Americans fully vaccinated against COVID-19 should go back to wearing masks in indoor public places in regions where the coronavirus and especially the Delta variant are spreading rapidly, U.S. authorities said on Tuesday.
The U.S. Centers for Disease Control and Prevention (CDC) also recommended all students and teachers at kindergarten through 12th grade schools wear masks regardless of vaccination status. The CDC said children should return to full-time, in-person learning in the fall with proper prevention strategies.
The changes mark a reversal of the CDC’s announcement in May that prompted millions of vaccinated Americans to shed their face coverings.
The United States leads the world in the daily average number of new infections, accounting for one in every nine cases reported worldwide each day. The seven-day average for new cases has been rising sharply and stands at 57,126, still about a quarter of the pandemic peak.
“In areas with substantial and high transmission, CDC recommends that fully vaccinated individuals wear a mask in public indoor settings to help prevent spread of Delta and protect others,” the agency said.
The CDC said that 63 per cent of U.S. counties had high transmission rates that warranted mask-wearing. The Delta variant is highly transmissible.

◆ TASK INSTRUCTIONS:
(1) Answer these questions using the article on CDC mask guidance:
(a) According to the article, who should wear masks in school regardless of vaccination status?
(b) What is the seven-day average for new U.S. cases?
(c) What share of U.S. counties had transmission rates high enough to warrant mask-wearing, according to the CDC?
(2) Summarize the article on CDC mask guidance in two sentences.
(3) Continue the article on CDC mask guidance, starting after its final sentence.

◆ MATERIAL PROVIDED:

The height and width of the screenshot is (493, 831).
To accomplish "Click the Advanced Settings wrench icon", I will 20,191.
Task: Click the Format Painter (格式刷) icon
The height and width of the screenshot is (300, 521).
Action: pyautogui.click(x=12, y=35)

--

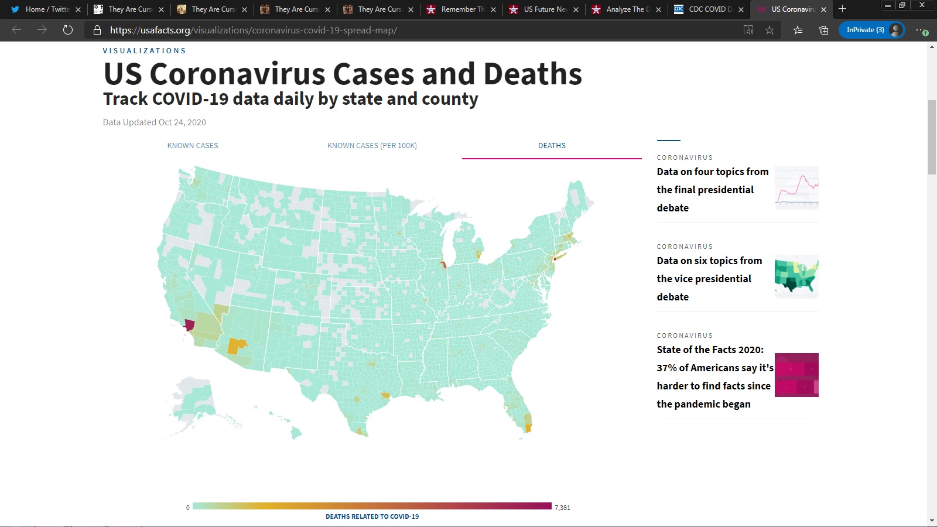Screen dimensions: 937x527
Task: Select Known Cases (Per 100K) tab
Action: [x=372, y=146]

◆ REPLIES:
(1)
(a) All students and teachers at kindergarten through 12th grade schools.
(b) 57,126.
(c) 63 percent.

(2) The CDC said on Tuesday that fully vaccinated Americans should again wear masks in indoor public places where the coronavirus, especially the Delta variant, is spreading rapidly, reversing its May announcement. It also recommended masks for all K-12 students and teachers regardless of vaccination status, as U.S. cases rise sharply and 63 percent of counties have transmission rates high enough to warrant masks.

(3)
In May, the agency advised that fully vaccinated people do not need to wear masks outdoors and can avoid wearing them indoors in most places, guidance the agency said would allow life to begin to return to normal.
Dr. David Doudy, an epidemiologist at Johns Hopkins University, said the CDC guidance was motivated by a change in infection patterns. “We’re seeing this doubling in the number of cases every 10 days or so,” he said.
American Federation of Teachers President Randi Weingarten praised the new CDC mask guidance in a statement, saying it was needed “to deal with the changing realities of virus transmission.”
She called it “a necessary precaution until children under 12 can receive a COVID vaccine and more Americans over 12 get vaccinated.”
The new CDC recommendations are not binding and many Americans, especially in Republican-leaning states, may choose not to follow them. At least eight states bar schools from requiring masks.
Dr. Isaac Weisfuse, a medical epidemiologist and adjunct professor at Cornell University Public Health, said resistance was likely among some people. “I think we will get blowback because I think people might view it as backtracking,” he said.
On Monday, the Biden administration confirmed it will not lift any existing international travel restrictions, citing the rising number of COVID-19 cases and the expectation that they will continue to rise in the weeks ahead.
Masks became a political issue in the United States under former President Donald Trump, who resisted mandating face coverings. President Joe Biden has embraced masks and mandated them for transit hubs days after taking office.